Jennifer Knapp – HuffPost 5.19.10

[Note: This part of my interview with Jennifer Knapp might be nice for new artists to check out.]

Mike Ragogna: Was there a significant moment when you knew you wanted to start creating music again?

Jennifer Knapp: A little bit. I’ve been traveling a lot over the last few years, keeping myself quite occupied with going places and building relationships with just normal people and seeing the world. I don’t know. That started to die down, and I was sitting at home, starting to get a little bit depressed, thinking, ‘What am I going to do next? Do I go get a job? Do I go to school? What is it that I do?”…knowing in the back of my mind–being afraid actually–that if I sat down and wrote music, maybe it would be a complete and utter failure, so why would I want to do that? I think for me, it was a little bit picking up my guitar. It was a matter of going through that process, and realizing how much music has been an integral part of my life, and in how I participate in my community and in my own self and self-discovery. I think it was about 2008 when I said to myself, “Man, what are you waiting for? Just write. Don’t worry about everybody else. Don’t worry about thinking that this music is ever going to be heard by anyone else. Just remember that music used to be a really important thing to you and maybe it still is. Why don’t you sit down and start trying to write something? Don’t worry about what it sounds like. Don’t worry about whether the lyrics are going to offend anyone. Just write for yourself.”

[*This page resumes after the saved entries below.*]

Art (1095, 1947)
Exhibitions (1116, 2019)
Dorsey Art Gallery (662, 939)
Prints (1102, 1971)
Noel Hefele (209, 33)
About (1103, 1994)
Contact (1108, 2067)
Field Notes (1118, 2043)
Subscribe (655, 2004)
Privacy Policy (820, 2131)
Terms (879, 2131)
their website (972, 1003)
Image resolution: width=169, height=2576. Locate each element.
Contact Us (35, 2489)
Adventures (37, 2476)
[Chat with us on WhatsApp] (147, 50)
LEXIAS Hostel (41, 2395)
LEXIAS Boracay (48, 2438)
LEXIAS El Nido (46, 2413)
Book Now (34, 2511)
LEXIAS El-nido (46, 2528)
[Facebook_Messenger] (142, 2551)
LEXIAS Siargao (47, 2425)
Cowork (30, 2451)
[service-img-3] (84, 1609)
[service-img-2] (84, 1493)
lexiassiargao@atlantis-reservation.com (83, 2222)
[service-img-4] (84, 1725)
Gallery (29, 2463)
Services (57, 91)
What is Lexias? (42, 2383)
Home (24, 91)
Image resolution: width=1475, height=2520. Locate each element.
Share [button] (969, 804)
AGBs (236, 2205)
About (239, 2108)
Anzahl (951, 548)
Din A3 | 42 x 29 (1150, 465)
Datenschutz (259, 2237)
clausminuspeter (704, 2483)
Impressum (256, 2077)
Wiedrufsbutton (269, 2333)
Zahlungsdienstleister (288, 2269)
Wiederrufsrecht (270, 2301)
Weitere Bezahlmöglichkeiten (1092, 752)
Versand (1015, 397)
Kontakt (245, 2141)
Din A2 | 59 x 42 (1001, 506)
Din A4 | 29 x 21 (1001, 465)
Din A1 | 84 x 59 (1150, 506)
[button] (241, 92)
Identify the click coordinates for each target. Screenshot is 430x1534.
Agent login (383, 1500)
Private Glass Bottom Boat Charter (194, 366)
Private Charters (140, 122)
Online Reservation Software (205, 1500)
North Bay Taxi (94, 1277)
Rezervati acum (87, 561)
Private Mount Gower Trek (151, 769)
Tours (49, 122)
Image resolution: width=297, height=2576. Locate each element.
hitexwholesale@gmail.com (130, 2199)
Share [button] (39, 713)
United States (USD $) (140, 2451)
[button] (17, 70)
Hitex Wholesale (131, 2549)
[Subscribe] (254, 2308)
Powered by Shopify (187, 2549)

I think getting past that hurdle, for me, was pretty significant, and then, as soon as I started to relax a little bit, I started really gravitating back to the community that music creates. These songs were really fun for me to play at home, and I started to get a little fire in my belly, just going, “Man, this is silly to sit here and play this song in your room by yourself. You’re chicken. Go out and see if people are going to respond to this.”

I don’t know. I think music is meant to share. I played it for my friends, and it’s that same original, organic process which led me to recording for the public in the first place. There’s something we can all find in ourselves that we can share with others. I suppose the question is whether or not we’re going to allow ourselves to be vulnerable enough for other people to be able share in it. That process for me was a huge watershed moment in coming back.